Lelaki itu tersenyum sangat tipis.

"Dia begitu merindukanmu. Cepat sembuhkan adikmu dan kembalilah! Kisah kalian terlalu drama" ujar Jeff dalam hati. Tak lama Jeff melangkahkan kakinya menuju ke Raesha.

"Boleh gue duduk?" Raesha mendongakkan kepalanya, lantas tersenyum tipis dan mengangguk. .

"Gimana hatinya?" Tanya Jeff asal. Raesha menatap Jeff sebentar.

"Gak apa-apa" Jawabnya pelan. Gadis ini sangat pandai menyembunyikan luka nampaknya.

"Lo kangen banget? Ngelamunin apa sih?"

"Menurut lo aja Jeff. Apa gue bodoh karena nungguin teman lo yang seenaknya tinggalin gue tanpa alasan yang gak bisa gue terima? Yakin disana dia cuma belajar? Memangnya disana gak ada cuti? Memangnya dia gak pegang ponsel? Luar negeri tidak sekuno itu kan?" Jeff bingung harus berbuat apa. Dia sangat tahu Raesha sangat lelah, tapi ia tidak berhak mengatakan yang sebenarnya. Eunoia lah yang berhak.

"Ra!"

"Apa?! Gue capek Jeff. Berapa lama lagi dia bikin gue nunggu? "

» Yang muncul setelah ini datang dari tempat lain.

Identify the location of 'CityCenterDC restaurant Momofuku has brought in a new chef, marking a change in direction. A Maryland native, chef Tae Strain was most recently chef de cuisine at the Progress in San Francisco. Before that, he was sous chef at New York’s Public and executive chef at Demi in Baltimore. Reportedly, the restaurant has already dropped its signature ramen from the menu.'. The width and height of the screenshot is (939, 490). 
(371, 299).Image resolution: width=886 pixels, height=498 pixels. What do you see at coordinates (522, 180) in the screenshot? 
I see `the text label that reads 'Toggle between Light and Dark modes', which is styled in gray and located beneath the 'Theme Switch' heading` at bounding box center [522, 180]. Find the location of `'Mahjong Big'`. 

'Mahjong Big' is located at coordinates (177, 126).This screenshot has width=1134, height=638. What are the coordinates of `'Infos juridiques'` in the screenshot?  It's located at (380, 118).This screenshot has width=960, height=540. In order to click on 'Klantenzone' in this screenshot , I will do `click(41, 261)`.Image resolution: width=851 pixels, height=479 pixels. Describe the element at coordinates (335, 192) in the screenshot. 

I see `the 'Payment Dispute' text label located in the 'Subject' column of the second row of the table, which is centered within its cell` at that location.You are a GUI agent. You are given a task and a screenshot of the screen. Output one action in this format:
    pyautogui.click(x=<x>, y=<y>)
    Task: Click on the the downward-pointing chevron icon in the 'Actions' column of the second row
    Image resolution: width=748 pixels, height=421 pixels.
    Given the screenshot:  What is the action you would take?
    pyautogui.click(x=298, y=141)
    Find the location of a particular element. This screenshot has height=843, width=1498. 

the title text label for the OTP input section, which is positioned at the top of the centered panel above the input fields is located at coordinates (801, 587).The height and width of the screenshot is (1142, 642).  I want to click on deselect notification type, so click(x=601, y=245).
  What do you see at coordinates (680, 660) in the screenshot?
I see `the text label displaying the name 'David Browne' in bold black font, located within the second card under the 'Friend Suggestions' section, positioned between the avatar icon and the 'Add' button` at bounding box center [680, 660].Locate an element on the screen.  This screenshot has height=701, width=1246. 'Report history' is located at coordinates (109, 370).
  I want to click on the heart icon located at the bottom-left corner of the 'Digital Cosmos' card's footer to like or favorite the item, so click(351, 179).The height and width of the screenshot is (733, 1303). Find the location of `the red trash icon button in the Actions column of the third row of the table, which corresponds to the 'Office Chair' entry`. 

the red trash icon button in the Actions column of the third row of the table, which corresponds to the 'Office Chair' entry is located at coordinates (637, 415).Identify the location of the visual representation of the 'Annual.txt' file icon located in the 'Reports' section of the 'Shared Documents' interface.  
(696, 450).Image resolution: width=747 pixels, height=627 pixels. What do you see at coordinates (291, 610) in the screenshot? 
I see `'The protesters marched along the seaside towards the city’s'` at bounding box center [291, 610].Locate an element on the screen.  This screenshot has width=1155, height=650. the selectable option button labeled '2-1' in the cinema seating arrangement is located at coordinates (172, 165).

"Ra, lo harus sabar. Gue tahu Eno, percaya sama gue penantian lo gak bakalan sia-sia. Eno pasti akan kembali. Yang terpenting lo jangan pernah berhenti berdoa yang terbaik untuk Eno dan keluarganya ya"

"Memangnya keluarganya kenapa? Tolong Jeff, kasih tau apa yang enggak gue tahu. Gue kayak orang asing di hidup Eno. Gak tahu apa-apa tentang hidup dia" Raesha menangis.

"Enggak kenapa-kenapa. Gue cuma minta lo berdoa untuk mereka. Udah ya Ra, gue cabut. Pacar gue udah nunggu. Lo jangan sedih terus, Eno pasti balik" Setelah mengatakan hal tersebut, Jeff beranjak dari taman.

"Sebenarnya apa yang terjadi Eno?" lirihnya.